Saved data entries:
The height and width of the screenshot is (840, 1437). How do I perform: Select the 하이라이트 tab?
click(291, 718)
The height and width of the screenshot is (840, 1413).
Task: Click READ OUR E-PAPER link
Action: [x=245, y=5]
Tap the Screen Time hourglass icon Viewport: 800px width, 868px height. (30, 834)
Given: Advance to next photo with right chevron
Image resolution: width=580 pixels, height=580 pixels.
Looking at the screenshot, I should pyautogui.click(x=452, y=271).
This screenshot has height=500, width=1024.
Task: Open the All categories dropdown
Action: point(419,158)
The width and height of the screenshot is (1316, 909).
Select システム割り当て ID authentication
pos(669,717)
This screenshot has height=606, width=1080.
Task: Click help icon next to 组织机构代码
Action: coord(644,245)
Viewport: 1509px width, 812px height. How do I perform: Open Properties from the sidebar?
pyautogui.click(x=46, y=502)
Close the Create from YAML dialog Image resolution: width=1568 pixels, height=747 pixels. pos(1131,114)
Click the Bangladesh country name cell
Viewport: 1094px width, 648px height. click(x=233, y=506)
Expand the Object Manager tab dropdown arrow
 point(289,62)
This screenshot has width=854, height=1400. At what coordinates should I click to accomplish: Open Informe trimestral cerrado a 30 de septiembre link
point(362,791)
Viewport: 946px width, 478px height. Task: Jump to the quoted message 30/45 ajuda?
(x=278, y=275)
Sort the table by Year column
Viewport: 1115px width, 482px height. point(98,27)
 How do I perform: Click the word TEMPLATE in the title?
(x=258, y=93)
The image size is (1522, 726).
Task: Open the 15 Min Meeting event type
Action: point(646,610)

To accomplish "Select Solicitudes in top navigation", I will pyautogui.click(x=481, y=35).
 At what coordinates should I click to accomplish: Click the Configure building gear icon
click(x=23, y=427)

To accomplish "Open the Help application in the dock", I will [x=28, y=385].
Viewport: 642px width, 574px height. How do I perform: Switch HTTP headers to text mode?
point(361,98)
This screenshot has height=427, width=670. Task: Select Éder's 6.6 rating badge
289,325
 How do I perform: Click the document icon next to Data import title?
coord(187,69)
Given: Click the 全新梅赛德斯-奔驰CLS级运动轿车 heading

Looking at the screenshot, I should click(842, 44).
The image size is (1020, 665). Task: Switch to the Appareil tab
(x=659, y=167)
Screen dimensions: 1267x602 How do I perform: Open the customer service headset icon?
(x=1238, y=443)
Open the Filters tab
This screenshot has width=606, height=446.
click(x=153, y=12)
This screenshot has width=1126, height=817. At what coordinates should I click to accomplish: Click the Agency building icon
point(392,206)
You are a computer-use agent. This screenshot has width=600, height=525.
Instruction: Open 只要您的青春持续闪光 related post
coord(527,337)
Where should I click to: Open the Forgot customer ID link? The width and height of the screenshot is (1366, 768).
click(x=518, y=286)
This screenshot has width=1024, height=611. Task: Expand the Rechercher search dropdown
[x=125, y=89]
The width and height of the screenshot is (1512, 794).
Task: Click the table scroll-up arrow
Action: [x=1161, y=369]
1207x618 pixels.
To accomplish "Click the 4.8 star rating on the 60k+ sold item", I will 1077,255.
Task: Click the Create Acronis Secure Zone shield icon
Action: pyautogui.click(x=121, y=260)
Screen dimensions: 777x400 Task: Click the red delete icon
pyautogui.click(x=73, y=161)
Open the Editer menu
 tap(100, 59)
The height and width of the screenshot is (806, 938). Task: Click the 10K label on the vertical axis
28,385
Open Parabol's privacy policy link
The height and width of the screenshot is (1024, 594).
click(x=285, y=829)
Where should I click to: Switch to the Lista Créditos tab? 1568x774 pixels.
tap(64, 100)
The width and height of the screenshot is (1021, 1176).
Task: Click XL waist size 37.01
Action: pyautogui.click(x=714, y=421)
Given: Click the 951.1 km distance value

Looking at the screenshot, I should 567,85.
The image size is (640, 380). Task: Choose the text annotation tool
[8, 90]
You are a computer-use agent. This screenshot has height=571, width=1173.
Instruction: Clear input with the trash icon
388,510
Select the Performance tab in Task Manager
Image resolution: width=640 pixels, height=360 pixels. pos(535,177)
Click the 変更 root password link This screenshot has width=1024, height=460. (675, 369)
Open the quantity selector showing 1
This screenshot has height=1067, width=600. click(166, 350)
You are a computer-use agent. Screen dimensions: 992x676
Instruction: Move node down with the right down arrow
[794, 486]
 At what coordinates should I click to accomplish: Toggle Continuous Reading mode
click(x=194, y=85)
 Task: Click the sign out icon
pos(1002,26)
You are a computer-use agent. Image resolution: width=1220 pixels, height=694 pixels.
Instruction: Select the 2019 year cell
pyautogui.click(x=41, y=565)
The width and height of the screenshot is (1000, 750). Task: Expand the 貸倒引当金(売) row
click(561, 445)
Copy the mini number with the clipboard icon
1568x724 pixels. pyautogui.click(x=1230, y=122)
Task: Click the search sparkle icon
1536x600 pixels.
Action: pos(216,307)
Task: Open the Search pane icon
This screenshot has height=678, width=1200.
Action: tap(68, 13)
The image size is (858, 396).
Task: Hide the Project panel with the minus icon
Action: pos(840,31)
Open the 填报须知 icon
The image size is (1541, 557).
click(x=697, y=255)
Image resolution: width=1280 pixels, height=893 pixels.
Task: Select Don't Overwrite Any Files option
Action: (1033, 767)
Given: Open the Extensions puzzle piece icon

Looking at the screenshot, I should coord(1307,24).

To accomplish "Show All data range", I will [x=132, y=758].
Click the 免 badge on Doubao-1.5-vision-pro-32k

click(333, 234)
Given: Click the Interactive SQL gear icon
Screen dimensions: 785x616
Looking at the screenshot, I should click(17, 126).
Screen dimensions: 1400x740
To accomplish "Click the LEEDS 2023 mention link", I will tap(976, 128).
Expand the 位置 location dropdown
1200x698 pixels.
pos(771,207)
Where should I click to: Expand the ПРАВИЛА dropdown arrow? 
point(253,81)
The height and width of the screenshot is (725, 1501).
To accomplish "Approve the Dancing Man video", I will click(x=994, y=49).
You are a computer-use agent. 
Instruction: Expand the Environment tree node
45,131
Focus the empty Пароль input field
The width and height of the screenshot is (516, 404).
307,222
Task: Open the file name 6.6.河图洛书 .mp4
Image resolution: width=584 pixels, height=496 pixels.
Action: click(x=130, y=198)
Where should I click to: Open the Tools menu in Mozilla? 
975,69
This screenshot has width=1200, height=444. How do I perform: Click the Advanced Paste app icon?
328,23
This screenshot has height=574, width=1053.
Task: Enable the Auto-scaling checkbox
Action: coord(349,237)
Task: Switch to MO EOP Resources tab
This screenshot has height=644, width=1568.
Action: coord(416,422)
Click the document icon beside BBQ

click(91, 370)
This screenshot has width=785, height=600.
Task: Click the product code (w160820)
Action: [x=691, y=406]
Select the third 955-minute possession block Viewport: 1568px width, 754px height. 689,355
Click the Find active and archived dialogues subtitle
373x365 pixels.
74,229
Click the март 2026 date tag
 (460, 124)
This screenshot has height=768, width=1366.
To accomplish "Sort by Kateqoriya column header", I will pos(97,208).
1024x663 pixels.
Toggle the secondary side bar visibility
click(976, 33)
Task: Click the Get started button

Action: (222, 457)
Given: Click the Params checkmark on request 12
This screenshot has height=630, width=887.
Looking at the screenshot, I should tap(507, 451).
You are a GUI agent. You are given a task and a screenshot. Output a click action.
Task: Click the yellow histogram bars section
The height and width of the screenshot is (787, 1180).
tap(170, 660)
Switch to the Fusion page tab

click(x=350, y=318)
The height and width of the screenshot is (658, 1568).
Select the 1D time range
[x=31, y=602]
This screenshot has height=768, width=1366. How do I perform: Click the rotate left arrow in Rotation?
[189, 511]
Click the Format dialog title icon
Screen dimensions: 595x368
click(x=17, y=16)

• [Task statement]:
Could you write out exactly the lines above, starting at the first one and ending with the line that has "Given: Advance to"?

• [Solution to this exercise]:
The height and width of the screenshot is (840, 1437). How do I perform: Select the 하이라이트 tab?
click(291, 718)
The height and width of the screenshot is (840, 1413).
Task: Click READ OUR E-PAPER link
Action: [x=245, y=5]
Tap the Screen Time hourglass icon Viewport: 800px width, 868px height. (30, 834)
Given: Advance to next photo with right chevron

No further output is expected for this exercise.